• _Listed entries_:
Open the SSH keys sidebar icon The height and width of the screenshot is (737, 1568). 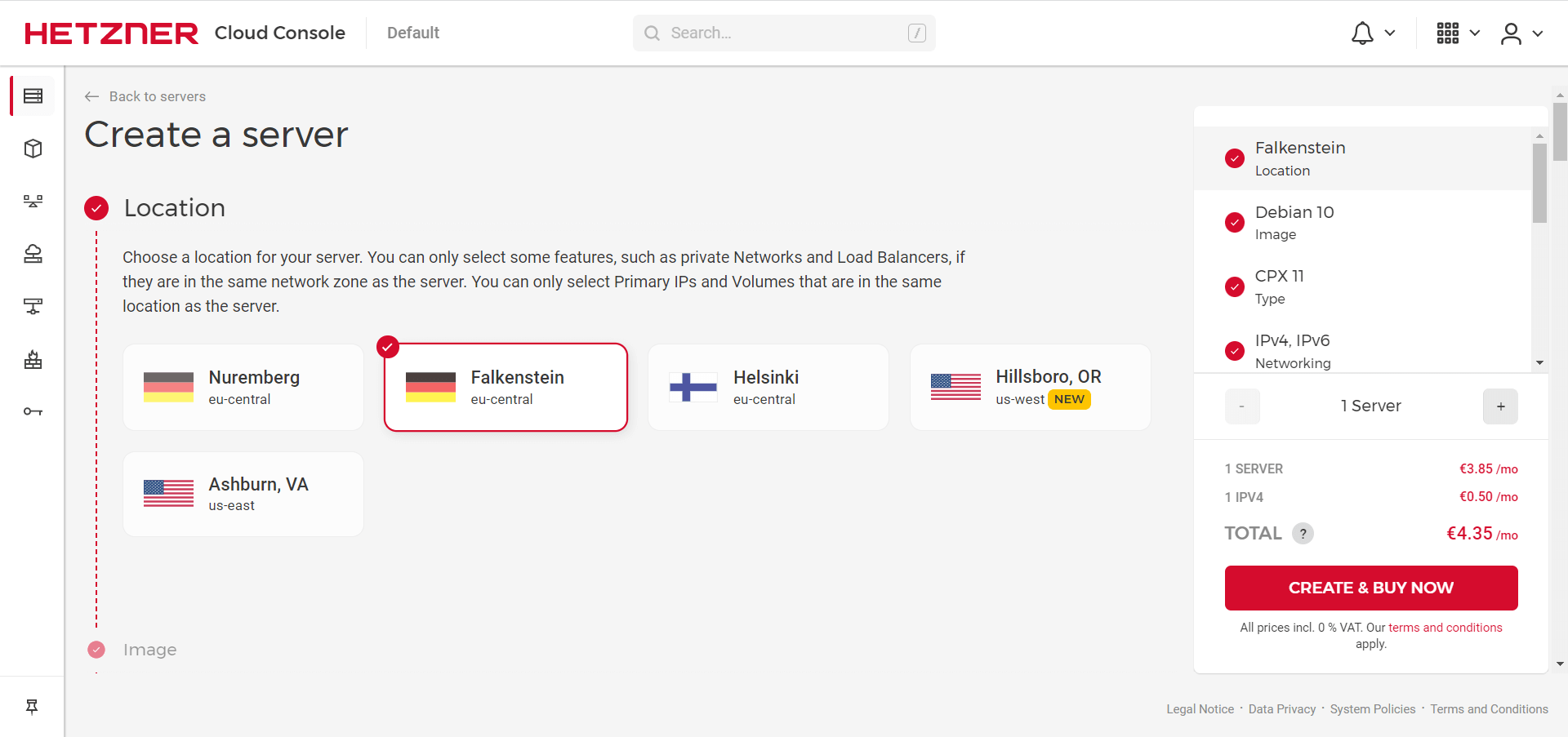click(33, 411)
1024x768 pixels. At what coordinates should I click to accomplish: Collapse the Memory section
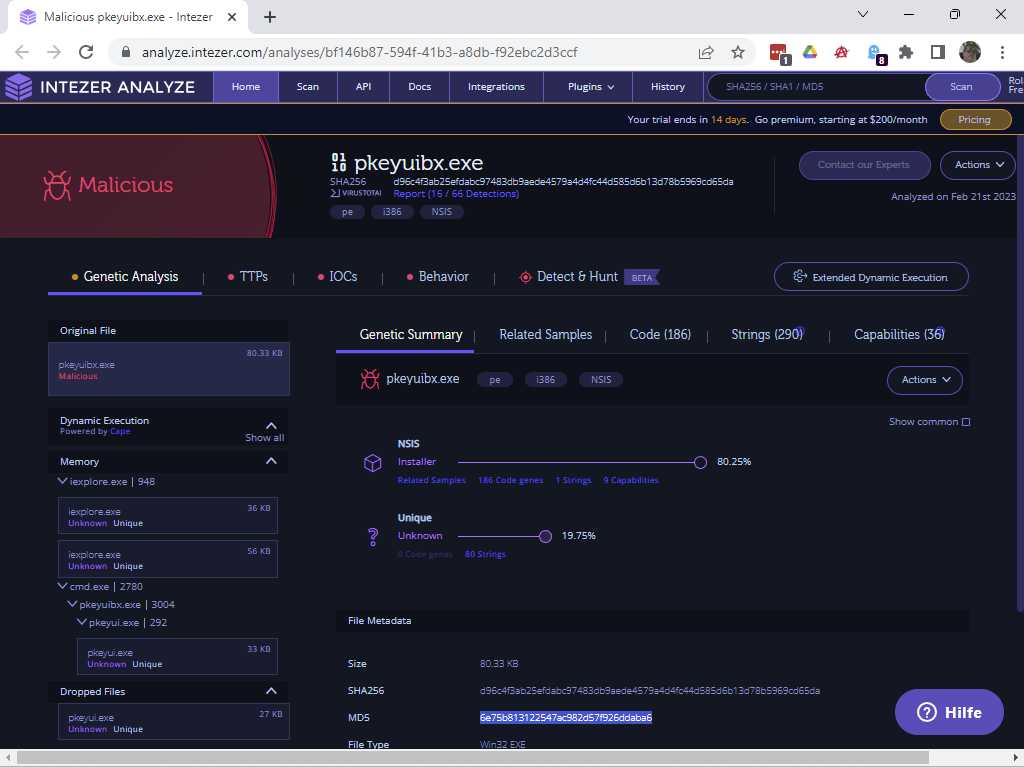271,461
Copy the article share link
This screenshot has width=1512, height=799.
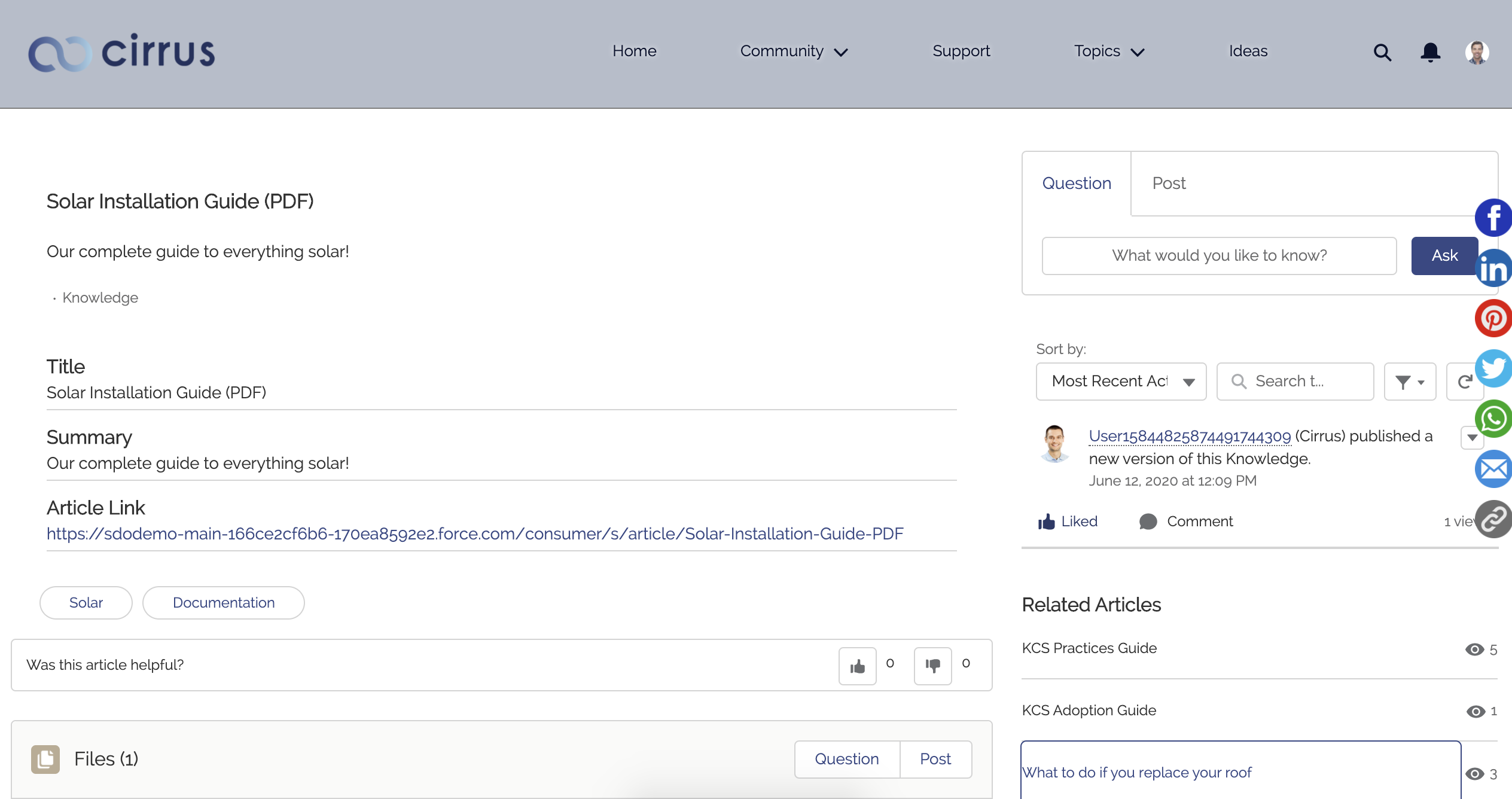(1493, 519)
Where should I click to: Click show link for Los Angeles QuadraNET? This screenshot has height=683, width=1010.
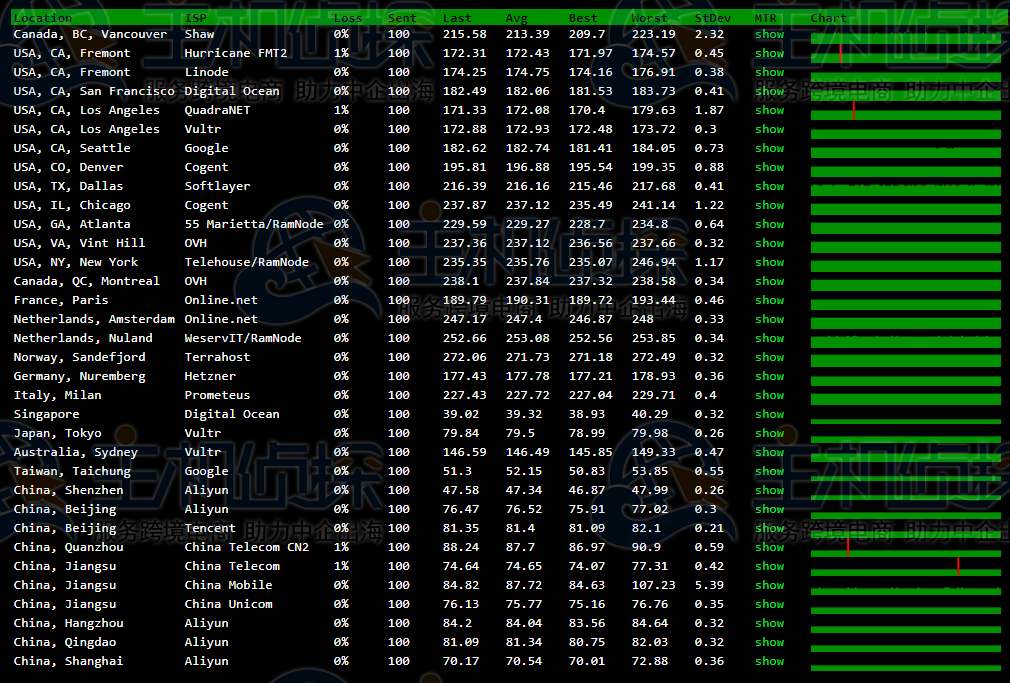pos(769,110)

• _Aim of the exercise_:
Print everything from the row containing "Copy the article share link" down through the last of the rows above, word for word. Leave the pictures out.

• _Solution for this problem_:
Copy the article share link
This screenshot has width=1512, height=799.
(1493, 519)
Where should I click to: Click show link for Los Angeles QuadraNET? This screenshot has height=683, width=1010.
pos(769,110)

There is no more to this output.